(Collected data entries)
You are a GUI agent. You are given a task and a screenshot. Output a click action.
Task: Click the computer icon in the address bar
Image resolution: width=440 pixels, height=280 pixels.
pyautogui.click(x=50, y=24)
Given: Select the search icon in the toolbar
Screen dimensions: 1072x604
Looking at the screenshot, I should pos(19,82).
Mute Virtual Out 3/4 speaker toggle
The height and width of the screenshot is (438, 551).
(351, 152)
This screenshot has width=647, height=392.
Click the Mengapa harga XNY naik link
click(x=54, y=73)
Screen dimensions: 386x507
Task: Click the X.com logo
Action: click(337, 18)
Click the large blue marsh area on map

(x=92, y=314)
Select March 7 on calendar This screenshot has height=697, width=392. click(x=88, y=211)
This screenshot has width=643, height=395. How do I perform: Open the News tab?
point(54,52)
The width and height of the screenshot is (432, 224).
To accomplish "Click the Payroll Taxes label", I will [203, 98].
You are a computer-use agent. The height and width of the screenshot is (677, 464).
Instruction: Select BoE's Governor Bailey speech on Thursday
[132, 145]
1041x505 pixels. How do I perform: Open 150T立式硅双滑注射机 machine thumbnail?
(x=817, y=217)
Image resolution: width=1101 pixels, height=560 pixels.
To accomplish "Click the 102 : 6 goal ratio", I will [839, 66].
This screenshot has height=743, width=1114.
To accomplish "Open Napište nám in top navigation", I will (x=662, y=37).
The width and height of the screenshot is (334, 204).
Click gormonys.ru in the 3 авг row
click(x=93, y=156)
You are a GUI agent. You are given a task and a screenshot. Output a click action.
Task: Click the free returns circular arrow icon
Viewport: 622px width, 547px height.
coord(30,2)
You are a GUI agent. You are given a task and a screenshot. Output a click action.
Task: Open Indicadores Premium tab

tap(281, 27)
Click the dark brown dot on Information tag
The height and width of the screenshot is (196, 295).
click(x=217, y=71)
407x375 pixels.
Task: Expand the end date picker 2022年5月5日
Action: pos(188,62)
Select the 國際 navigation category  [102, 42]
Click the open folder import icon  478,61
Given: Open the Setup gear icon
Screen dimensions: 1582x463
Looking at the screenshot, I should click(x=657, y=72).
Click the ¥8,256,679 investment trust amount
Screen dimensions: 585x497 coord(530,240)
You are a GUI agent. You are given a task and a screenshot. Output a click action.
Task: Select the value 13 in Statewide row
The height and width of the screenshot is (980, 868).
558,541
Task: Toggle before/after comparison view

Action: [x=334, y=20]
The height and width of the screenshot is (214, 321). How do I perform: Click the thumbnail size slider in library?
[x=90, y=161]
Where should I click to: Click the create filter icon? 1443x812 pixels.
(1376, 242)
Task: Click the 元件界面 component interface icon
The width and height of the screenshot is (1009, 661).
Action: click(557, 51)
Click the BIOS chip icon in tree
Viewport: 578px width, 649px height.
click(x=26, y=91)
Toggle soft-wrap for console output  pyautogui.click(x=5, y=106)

__About this task__
Please determine how many lines in the entries contain the word "will" and answer with the number alone.

__Result for this exercise__
3